Lovely and Amazing: DVD & Movie Review (2001)
(Originally published 2001)
Nicole Holofcener's new film, "Lovely and Amazing," focuses on three women and one pre-adolescent girl, all of whom live lives that quietly--and sometimes not so quietly --inspire the film's title.
Take, for instance, Jane (Brenda Blethyn), the matriarch of the group, a woman in her mid-50s with two adult daughters--Michelle (Catherine Keener) and Elizabeth (Emily Mortimer)--and an adopted, 8-year-old African American daughter named Annie (Raven Goodwin).
So desperate is Jane to attract the attention of her handsome younger doctor, whom she secretly loves, she decides to undergo an emergency liposuction in an effort to streamline her chunky body into what she feels will be a sexier, more acceptable shape. Her doctor does notice the effort, but that's only because he's the plastic surgeon who performed the procedure--and his comments, while favorable, are a disappointment that come on the heels of his bill.
Deepening the film’s dysfunction is Jane's daughter, Elizabeth, who has chosen a career in which body-image is everything.
As an aspiring actress and model, Elizabeth has been told countless times that she's "not sexy enough" by an industry infamous for its unobtainable definition of what constitutes physical beauty. So consumed is she with her body, she strips naked in one memorable scene and asks her new lover, a vain television star played by Dermot Mulroney, to critique every inch of her figure, asking him to point out her flaws, which he does with gentle yet pointed thoroughness.
Michelle, a former high school prom queen now faced with a cheating husband, a dead career as an artist, and a body not as firm as she’d like it to be, has her own problems. Knowing her husband is having an affair, she accepts the sexual advances of a 17-year-old boy (Jake Gyllenhaal), incites the wrath of his mother, and then tries to deal with her younger sister, Annie, a compulsive overeater determined to straighten her hair and lighten her dark skin with makeup so she can appear Caucasian and blend in with the world around her.

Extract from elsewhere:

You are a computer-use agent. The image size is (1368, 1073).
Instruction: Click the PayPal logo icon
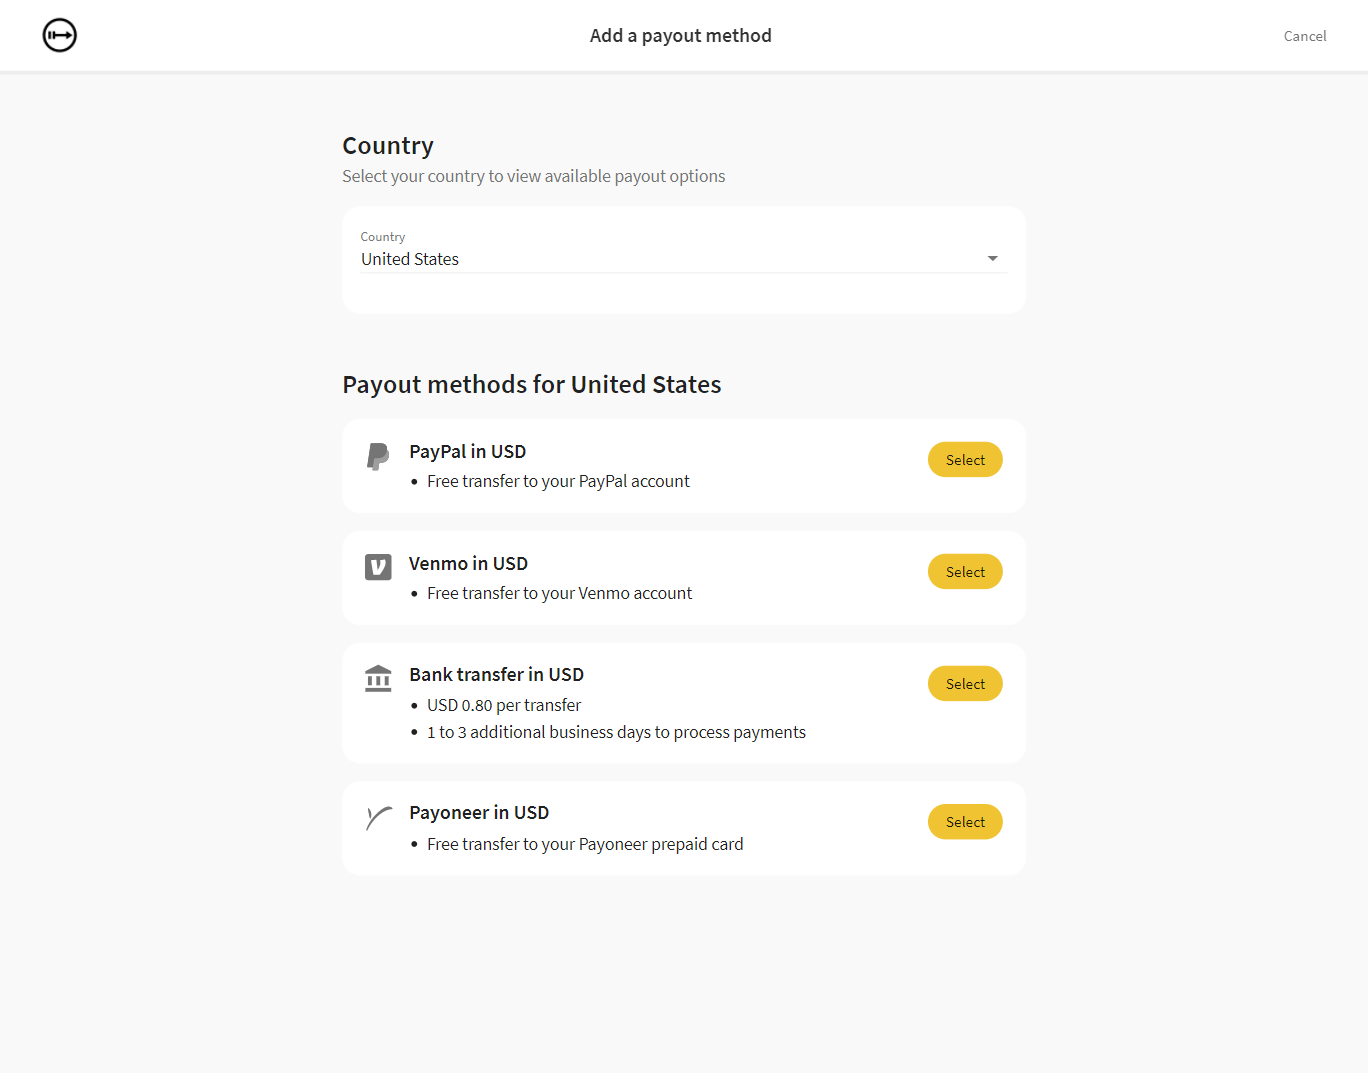click(x=378, y=456)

"Lovely and Amazing," from Holofcener's own script, is about real people. Its characters are human, with all that implies.

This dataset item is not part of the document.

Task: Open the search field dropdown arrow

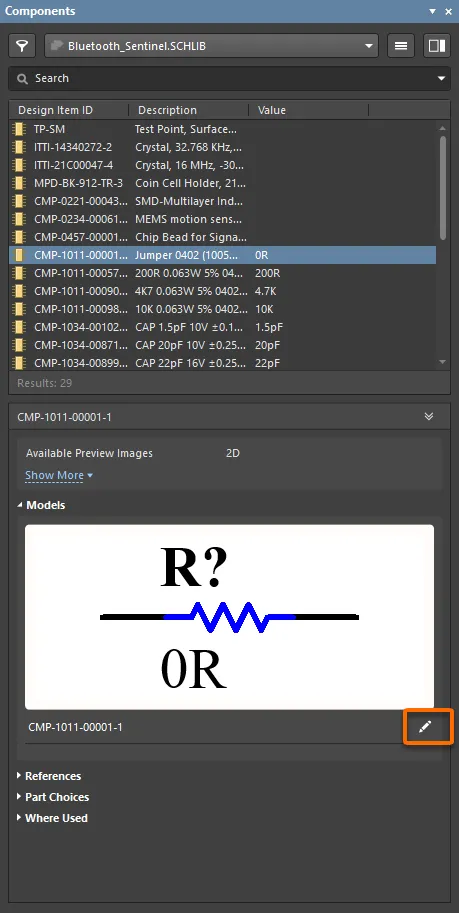Action: click(442, 79)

Unlike Callie Khouri’s "The Divine Secrets of the Ya-Ya Sisterhood," a fun cartoon, "Amazing" is less interested in nudging its audience with laughter than it is with exploring the ramifications of our culture’s objectification of women. That makes it sound heavier than it is--the film is often funny in an edgy, biting sort of way--but by the time the last reel has played, it isn’t the self-effacing humor you remember as much as it is the pain that inspired it.